**Text extract:**
_____

From OpenStreetMap Wiki
Jump to navigation Jump to search

How can we make OSM work better?

OSM is a highly database intensive project. A technical barrier to performance is hard drive latency. The impact of this can be reduced by using plenty of memory on the database server. The more memory we have, the more likely the data being requested will be in low-latency main system memory rather than having to be fetched from hard drive. As the price of Flash memory continues to drop and the density increases, we could consider using flash main storage some time in the next few years. Being solid state, it removes the mechanical latency barrier of hard drives.

In the short-medium term, our API server needs a little more memory, and our database server needs as much memory as we can get. There are many non-hardware methods we can investigate to improve system performance. For example, mapping lat/lon to a single integer tile column in the database then selecting based on tile rather than lat/lon. Perhaps also a many-many table mapping objects to tiles will simplify and improve accuracy of select queries on OSM data at the expense of increased insert complexity.

_____

**Material provided:**
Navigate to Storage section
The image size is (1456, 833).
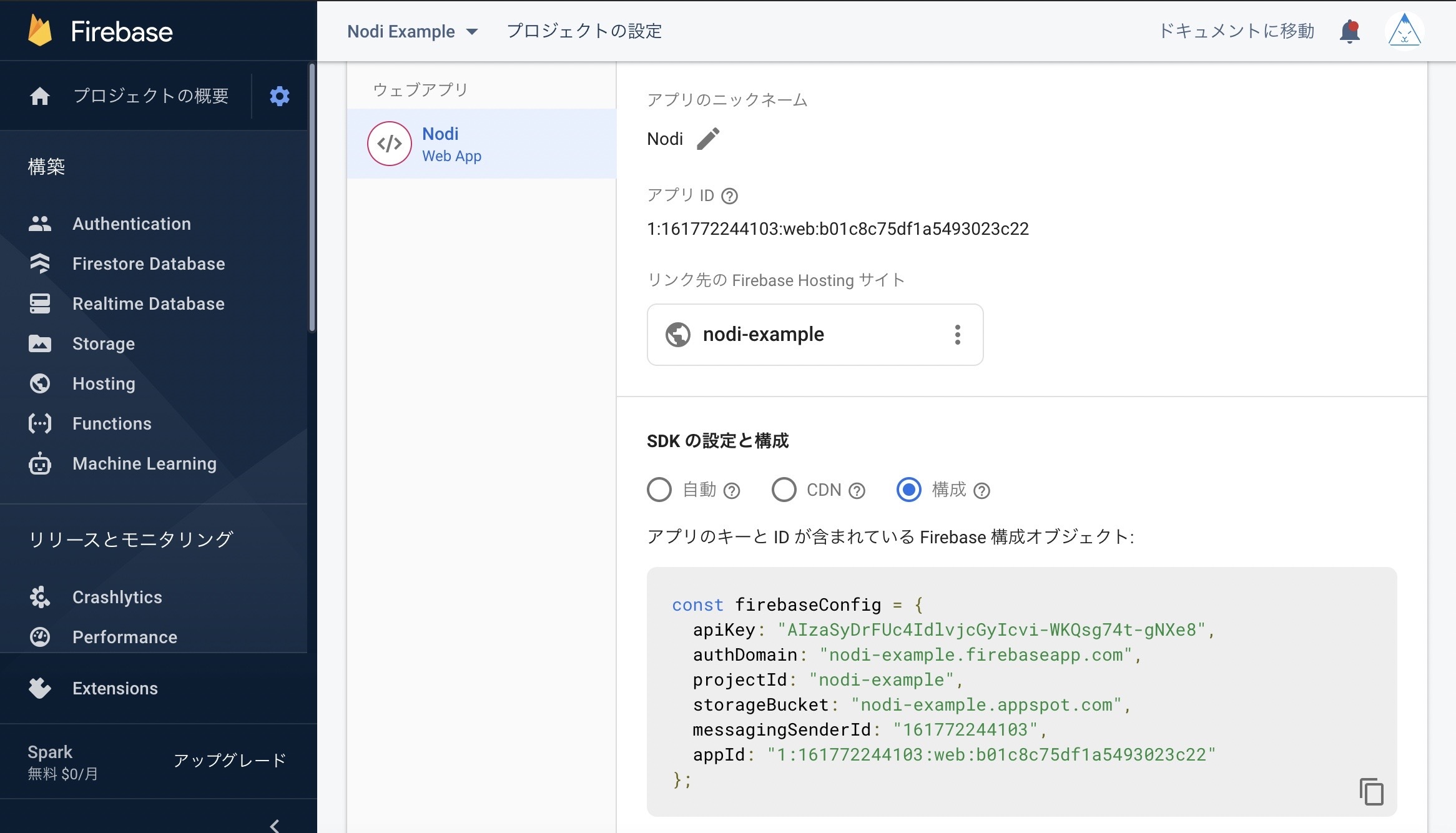pos(104,344)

_____

**What you should do:** Continue the text on improving OpenStreetMap performance, picking up after its final sentence.

**Response to the task:**
Current plans are to build a new master DB server, then move current DB server to slave role. Slave DB server used for less responsiveness-sensitive roles such as serving larger OSM data sets and GPX tracks. Main database reserved for time-sensitive roles- delivering smaller chunks of OSM data to the applet and JOSM and receiving OSM updates.

What do we need?

 Dual core Athlon 64 socket AM2. 
 Motherboard Not yet selected
 8Gb DDR2 DIMMs 4×2Gb.
 4×76Gb high perf 10–15k hard drives
 Purchased LSILogic Mylex AcceleRAID 170 U160 SCSI RAID Controller on eBay for £27. Tests in multi-drive mode so far disappointing. 
   May buy/try a different controller. (such as an areca SATA RAID Controller ?? ;D )
 1Gb for API server
 Good performance drive and controller for tiles@home on dev.


If you would like to make a donation of hardware or money to update our servers, please contact one of our sysadmins. Probably best to contact me Nick Hill directly, as I buy the server hardware. Donations can be made with SWIFT and IBAN.

Recent Received Donations

 24/02/07 23:54 £100 Anonymous (NH funds)
 26/2/07 01:43 £450 Anonymous (money from original commitment to buy memory) (NH funds)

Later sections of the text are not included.